"I have neglected it for long," he said. "I shall never again. I think she will like us to keep it. She and—our boy."

He laid his hand on the baby's head, but his eyes wandered dreamily away out beyond the sea.

The day was fuller of cheerfulness and pleasure than even the lonely old sailor had hoped; the two people in whom he was beginning to confine his whole interest were happy in a way he could not fathom; he could not understand why Jacobus should look and listen to his wife so hungrily.

"It was the child that the day gave to him, not 'Sharley,' as he calls her," thought Lufflin.

So he took the baby in his arms, feeling as if it were in some sort neglected.

"I like to think," he said, after looking in its face awhile, and speaking with an effort, as he always did, about "religion,"—"I like to think of Christ as a helpless baby; that's the reason I like Christmas for."

"To think," said Charlotte, softly, "that to-day Eternal Love came into the world!—and Life!" glancing at her husband.

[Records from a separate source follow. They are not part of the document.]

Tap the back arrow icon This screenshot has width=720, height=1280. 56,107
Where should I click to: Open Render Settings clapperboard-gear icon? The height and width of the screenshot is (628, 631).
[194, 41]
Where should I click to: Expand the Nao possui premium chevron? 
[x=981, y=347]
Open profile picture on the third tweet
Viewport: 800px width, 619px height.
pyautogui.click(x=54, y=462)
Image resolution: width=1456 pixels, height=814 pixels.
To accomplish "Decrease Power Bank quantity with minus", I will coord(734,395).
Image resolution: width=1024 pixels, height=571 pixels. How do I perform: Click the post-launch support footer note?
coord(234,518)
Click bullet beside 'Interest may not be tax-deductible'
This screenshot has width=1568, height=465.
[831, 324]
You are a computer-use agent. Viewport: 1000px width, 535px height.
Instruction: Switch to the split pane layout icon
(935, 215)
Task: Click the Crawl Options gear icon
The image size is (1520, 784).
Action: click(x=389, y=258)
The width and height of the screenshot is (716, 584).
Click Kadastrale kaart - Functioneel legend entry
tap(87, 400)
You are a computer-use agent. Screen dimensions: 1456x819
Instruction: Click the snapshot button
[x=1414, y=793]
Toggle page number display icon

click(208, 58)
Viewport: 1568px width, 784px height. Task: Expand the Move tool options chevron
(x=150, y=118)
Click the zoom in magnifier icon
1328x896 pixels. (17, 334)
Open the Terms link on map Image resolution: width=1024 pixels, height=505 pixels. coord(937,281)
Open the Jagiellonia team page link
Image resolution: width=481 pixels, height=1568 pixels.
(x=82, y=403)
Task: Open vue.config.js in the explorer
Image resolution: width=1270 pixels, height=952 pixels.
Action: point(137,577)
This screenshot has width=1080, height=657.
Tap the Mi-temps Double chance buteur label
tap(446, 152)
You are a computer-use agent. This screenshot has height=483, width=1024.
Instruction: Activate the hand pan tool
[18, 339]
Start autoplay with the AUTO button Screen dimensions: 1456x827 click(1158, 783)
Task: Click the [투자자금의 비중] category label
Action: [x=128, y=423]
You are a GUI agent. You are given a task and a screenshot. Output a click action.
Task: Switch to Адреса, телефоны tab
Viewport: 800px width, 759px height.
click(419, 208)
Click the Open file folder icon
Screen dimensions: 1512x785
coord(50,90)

But Jacobus did not speak; he had his face covered with his hand, and when he looked up was paler than before. Lufflin fancied there was a change in the simple-hearted old bookworm's manner all day, a quiet composure, the dignity of a man who knew his place both with God and his brother man.

He went down again presently, leaving them alone for a little while. M. Jacobus was standing by the window, watching the awful stillness with which a new day lifts itself over the sea; he had the child in his arms, and beckoned Lotty to his side. She came and leaned her head on his shoulder.

"You will never leave me now, Sharley,—never," he said, his face kindling with a new, strange triumph.